Text under study ::
◆ ◆ ◆ ◆ ◆

A decade ago, I toured the Lighthouse for the Blind in San Antonio and learned that some 80% to 90% of the sight-impaired community was unemployed or underemployed. Then I met a Microsoft MVP-certified IT expert who wrote the book on the technology I needed to use. He was completely deaf, and his eyesight was so bad that we had to project the code from a computer onto a wall-sized computer screen so he could work through the erroneous elements. The wonder of our current world is that using assistive technologies, he was able to pack his brain full of critical information so that he was the only expert on the IT interface I needed. He’s not alone. Assistive technology is breaking barriers for lots of people who have been excluded from our economy in the past.
A living wage isn’t just a meal, housing, and clothes. Unlike UBI, it’s a place in society where people can respect and admire the individual. It’s autonomy, mastery, and purpose to steal from the book Drive. People need pride.
My Chinese immigrant husband worked in the banking industry and professional photography in Beijing, both careers require a precise level of communication. In his broken English, those weren’t options for him. He worked at WalMart and Lowes to level up his English. Then he tried repeatedly to take a half dozen written exams to become fully certified as a CDL B hazmat driver. He made it. And he loves the view from his “office window,” as he drives heating fuel oil to the rural areas of central and western Maryland and Pennsylvania. I wrote to the governor of Maryland asking if they could provide the CDL exams in non-English languages to break down the barriers to entry for this critically important job. Our schools are still posting signs about the lack of bus drivers and my husband’s company is constantly trying to recruit commercial drivers, but there aren’t enough.

◆ ◆ ◆ ◆ ◆

Source data ::
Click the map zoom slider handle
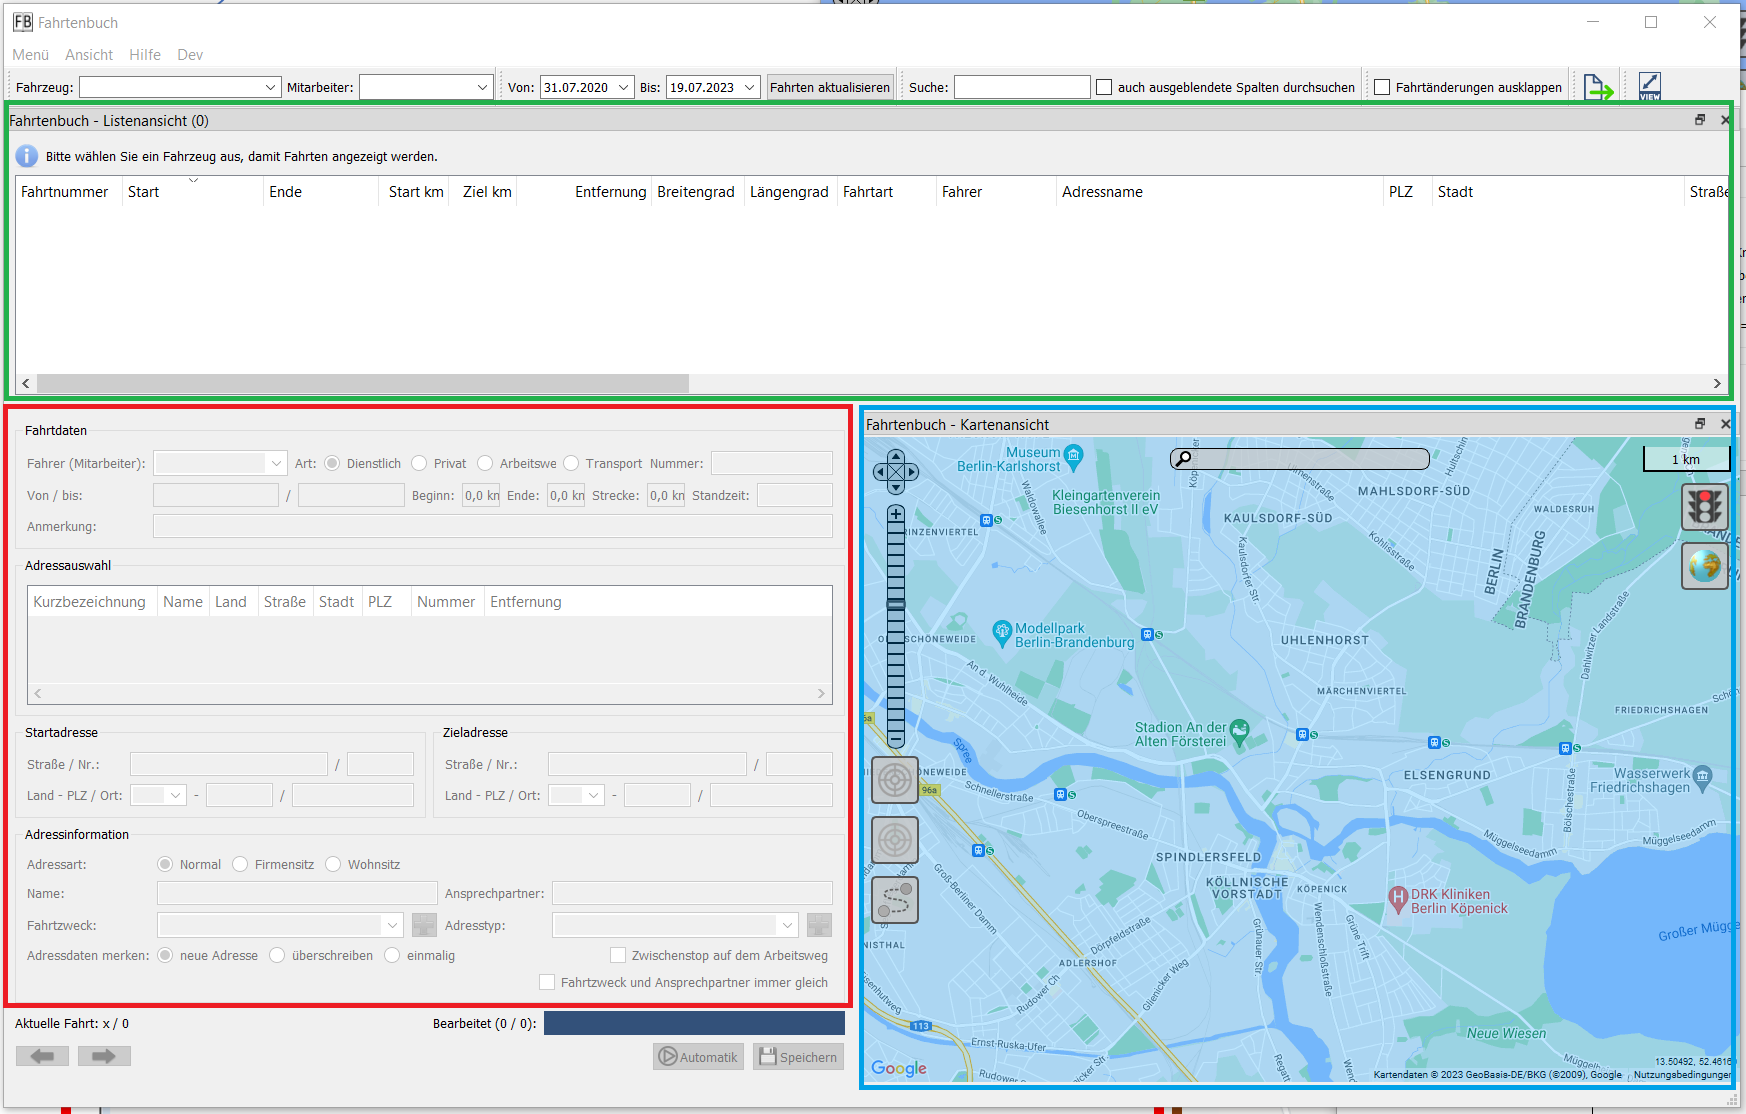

◆ ◆ ◆ ◆ ◆

Problem to solve :: From the essay on employment barriers, copy word for word the part that opens with the words containing "A decade ago, I" and closes with "in the past.". The data above is not used here.

Response to this task ::
A decade ago, I toured the Lighthouse for the Blind in San Antonio and learned that some 80% to 90% of the sight-impaired community was unemployed or underemployed. Then I met a Microsoft MVP-certified IT expert who wrote the book on the technology I needed to use. He was completely deaf, and his eyesight was so bad that we had to project the code from a computer onto a wall-sized computer screen so he could work through the erroneous elements. The wonder of our current world is that using assistive technologies, he was able to pack his brain full of critical information so that he was the only expert on the IT interface I needed. He’s not alone. Assistive technology is breaking barriers for lots of people who have been excluded from our economy in the past.